### Records for this task
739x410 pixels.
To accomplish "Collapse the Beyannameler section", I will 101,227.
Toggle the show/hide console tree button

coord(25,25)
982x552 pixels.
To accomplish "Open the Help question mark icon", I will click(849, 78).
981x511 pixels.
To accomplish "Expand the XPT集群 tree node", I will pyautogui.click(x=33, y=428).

---

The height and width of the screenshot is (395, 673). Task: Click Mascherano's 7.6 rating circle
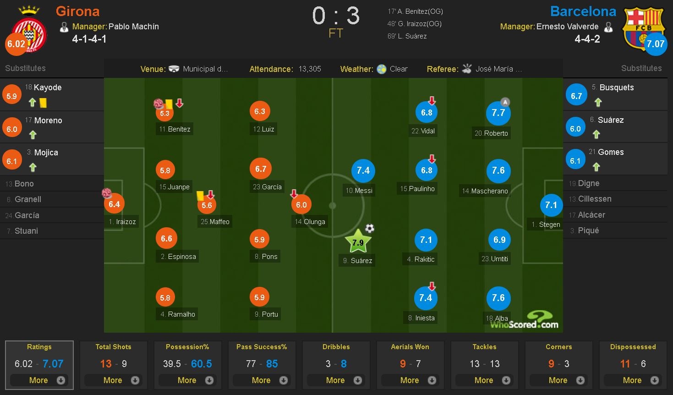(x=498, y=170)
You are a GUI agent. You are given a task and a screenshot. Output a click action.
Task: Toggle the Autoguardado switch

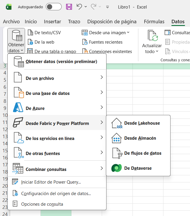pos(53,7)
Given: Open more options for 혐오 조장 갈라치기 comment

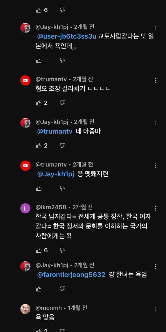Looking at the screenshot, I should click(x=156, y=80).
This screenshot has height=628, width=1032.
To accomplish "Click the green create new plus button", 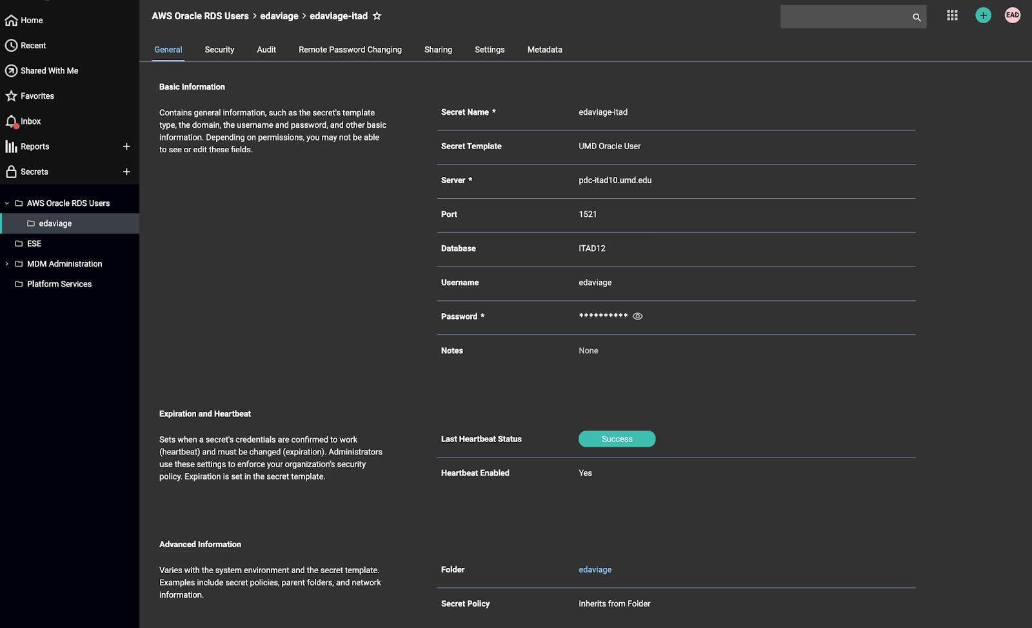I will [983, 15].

---

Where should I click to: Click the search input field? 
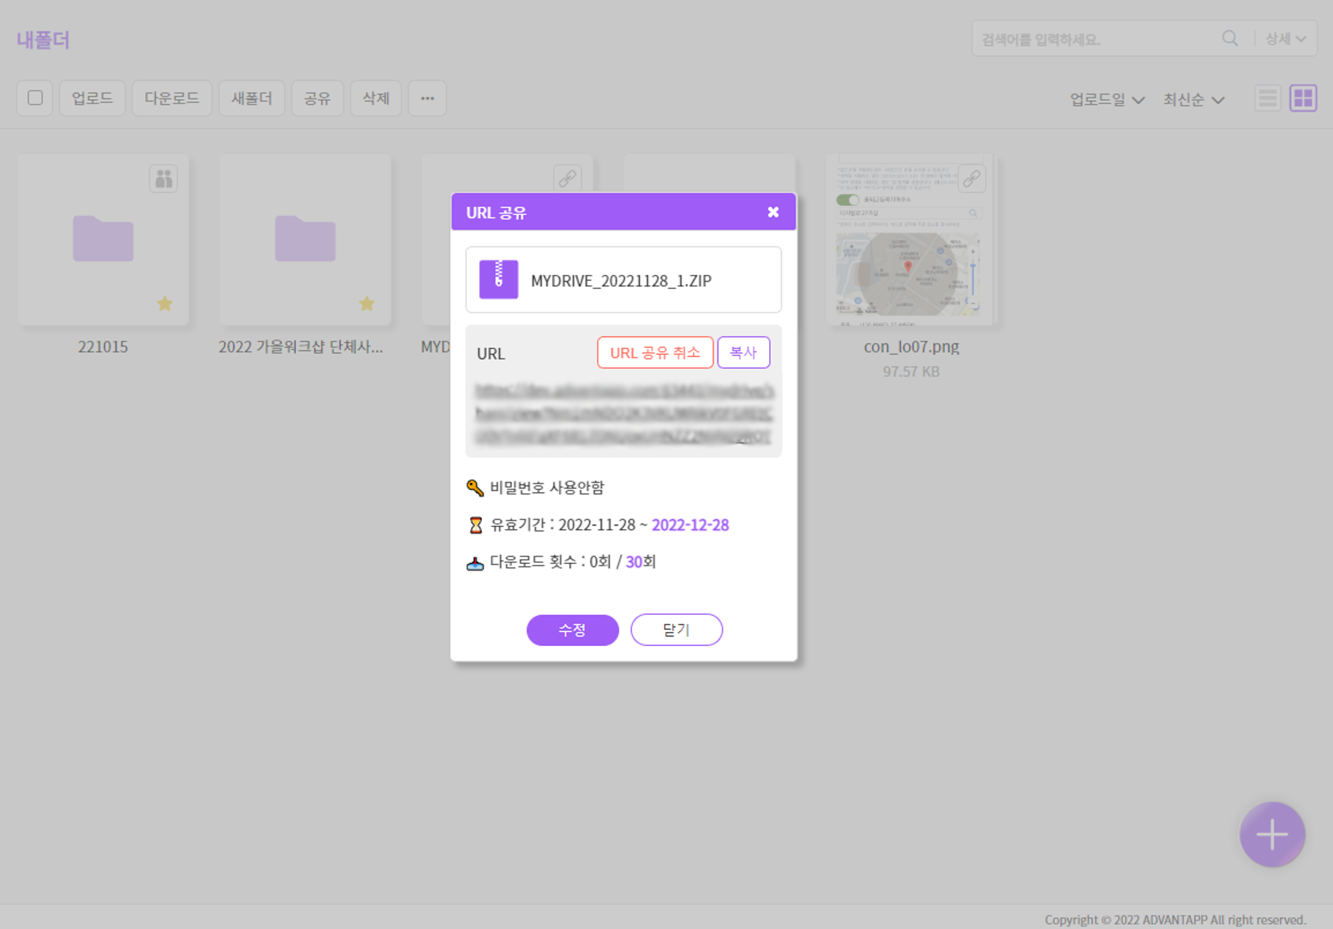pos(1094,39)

### Exercise goal
Among the entries above, the lines between the ones containing "739x410 pixels." and "981x511 pixels.", inclusive, are to be transcribed exactly. No other line is to be given.

### Response box
739x410 pixels.
To accomplish "Collapse the Beyannameler section", I will 101,227.
Toggle the show/hide console tree button

coord(25,25)
982x552 pixels.
To accomplish "Open the Help question mark icon", I will click(849, 78).
981x511 pixels.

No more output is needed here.